Little over a month ago we entered Moscow. After all our hardship, surely this was the end! The capital of the tsar was taken – victory was ours! The Russians had evaded our armies, choosing to retreat rather than fight for the most part, to exhaust us. By God, did they succeed. But we had won! Moscow was ours! After the awful march, picked at by Cossacks and scythed down by fatigue and disease, and a bloody battle at Borodino, we were done – glory was restored! Long live the Emperor! Long live France! Alas, Moscow was burned by the Russians, and the tsar never surrendered.

Thus we left Moscow, forced to retreat in shame.
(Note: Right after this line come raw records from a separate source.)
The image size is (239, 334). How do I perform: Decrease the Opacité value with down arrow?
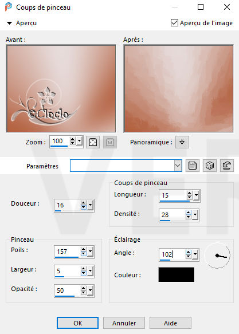pos(84,293)
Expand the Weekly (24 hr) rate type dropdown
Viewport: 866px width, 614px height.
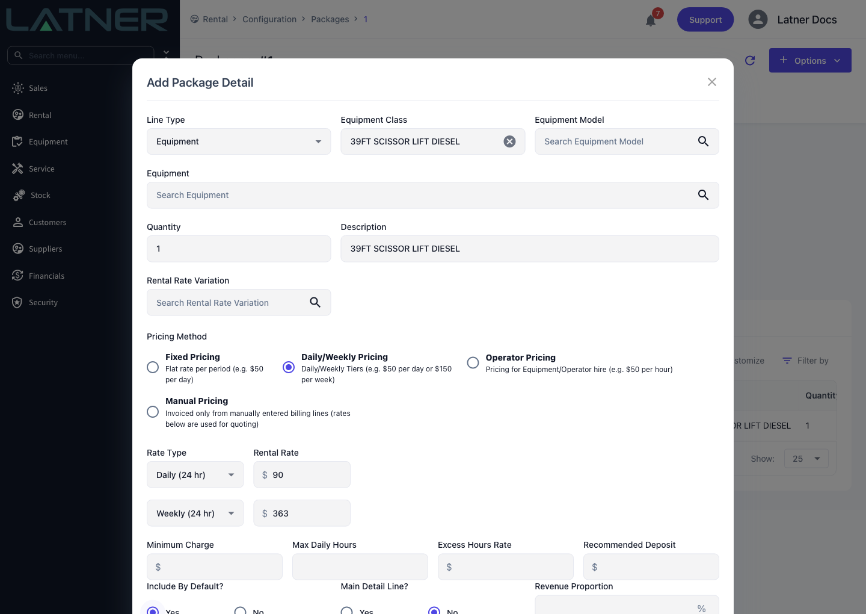[195, 513]
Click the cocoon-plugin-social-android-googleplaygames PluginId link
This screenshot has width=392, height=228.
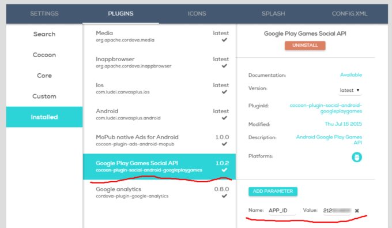coord(326,109)
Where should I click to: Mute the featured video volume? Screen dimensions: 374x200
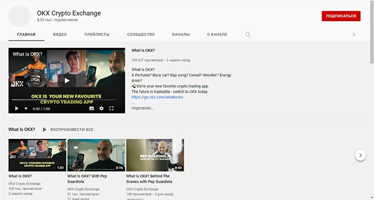26,108
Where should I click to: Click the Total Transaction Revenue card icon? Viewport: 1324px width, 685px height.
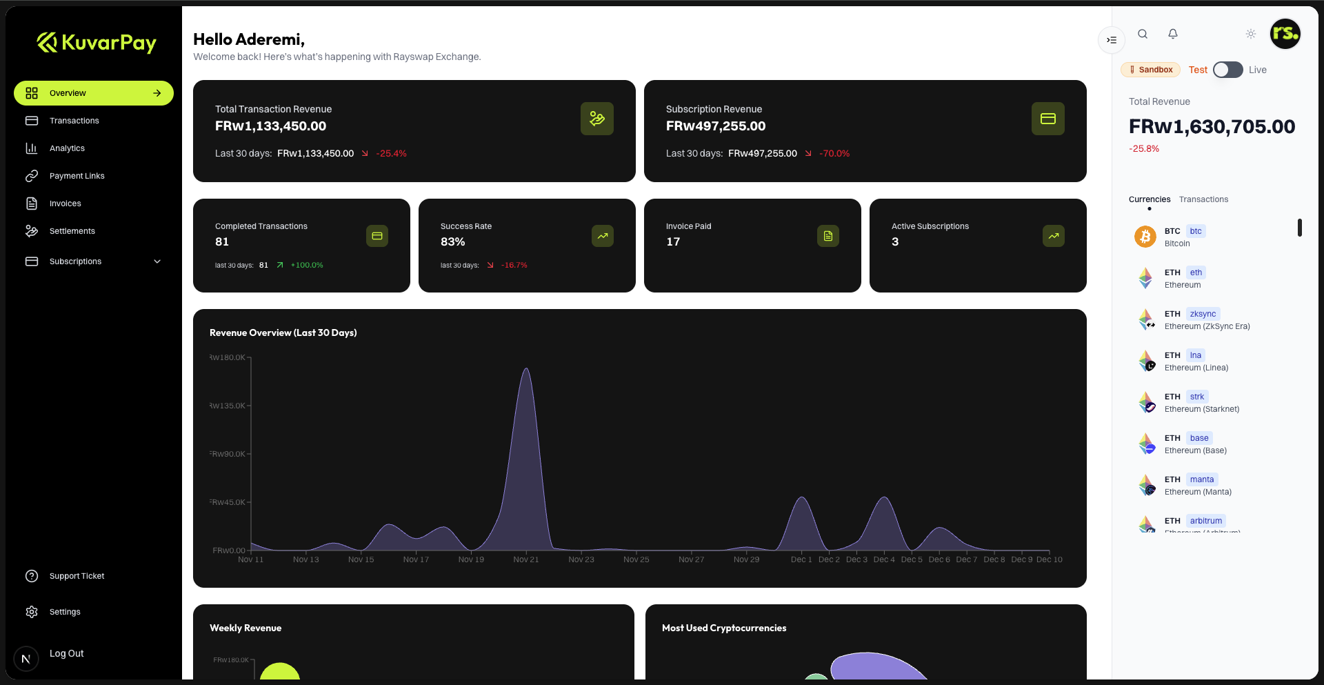tap(596, 119)
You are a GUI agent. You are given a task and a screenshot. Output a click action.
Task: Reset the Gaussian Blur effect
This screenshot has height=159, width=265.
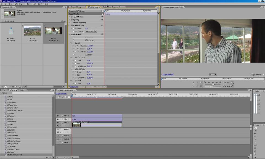(x=102, y=25)
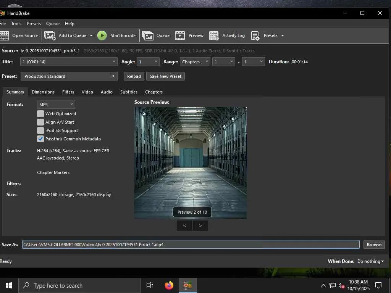This screenshot has width=391, height=293.
Task: Click the Presets list icon in toolbar
Action: pos(255,35)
But our exhaustion was too great for us to care – we felt like Sisyphus after an eternity of toil. We just wanted to see home again. That goes for all people in this once great army – the French, the Polish, the Prussians and all the others. Home, just home – that is all we wanted, and now most of us will die in the red snow.

A battle was fought at Maloyaroslavets towards the end of last month on the way back from Moscow. It was not as awful as Borodino, that great blood factory which spewed out human remains like a fountain gushing water. But we were tired and demoralised, and it was truly awful to behold the continuing human sacrifice to the gods of war offered up that day. Indeed, I have witnessed terrors in all the battles we have fought. I have always been immune to weak emotion in the heat of battle, but this campaign has scarred me.
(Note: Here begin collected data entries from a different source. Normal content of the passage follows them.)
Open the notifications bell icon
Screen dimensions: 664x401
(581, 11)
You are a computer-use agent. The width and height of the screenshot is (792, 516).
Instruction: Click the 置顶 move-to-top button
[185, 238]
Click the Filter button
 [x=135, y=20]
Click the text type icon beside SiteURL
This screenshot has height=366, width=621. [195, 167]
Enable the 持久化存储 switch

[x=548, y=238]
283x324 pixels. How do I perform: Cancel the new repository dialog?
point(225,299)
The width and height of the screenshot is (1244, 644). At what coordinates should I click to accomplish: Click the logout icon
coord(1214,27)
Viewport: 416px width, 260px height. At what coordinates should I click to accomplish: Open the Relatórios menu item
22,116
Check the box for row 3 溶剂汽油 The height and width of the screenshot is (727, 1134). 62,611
Yes, I have seen many battles. I served under the Emperor in Italy and I was there at Austerlitz, when he crushed two emperors under his heel and showed the height of his artful skills in war. I met him for the first time yesterday. He came along in the afternoon, greeting his men to keep up their morale as he often did. This was a half-hearted attempt. We were exhausted, and so was he. We were all demoralized. The soldiers were all starving – we had barely eaten in weeks. He shook my hand, attempted a smile, and gave me his condolences on the death of my family. Someone must have told him before he had gotten to me. A flicker of love swelled within me – this was the man I had followed for years and who would lead us to glory! But it was extinguished in an instant – the old love was gone. I felt as much anger as I could in my desolate state, and then felt nothing again as he moved on.

A few years ago meeting the Emperor would have brought me untold happiness. I had never been lucky enough to meet him, though I had heard tales of his kindness and generosity to us soldiers. I knew these stories were true. But now I could not forgive him for leading us here, for throwing away all he – and we! – had fought for. For the ruin he had brought upon us and our families.

But that is all in the past. The sky is starting to lighten and we shall be moving soon. I shall put these scraps under this rock, and then I shall hasten to my sleep in the ditch by that small frozen hill, and if there is even the tiniest amount of divine justice left in the universe, I may just see my dear and beautiful family again.

Author’s note: Estimates vary, but Napoleon’s Grande Armée assembled for the invasion of Russia numbered as many men as 680,000. On returning from Russia, as few as 27,000 remained due to the effects of war, disease, capture and desertion. This is not to mention the Russian casualties, or the civilian casualties on both sides. It was one of the most lethal military campaigns in history.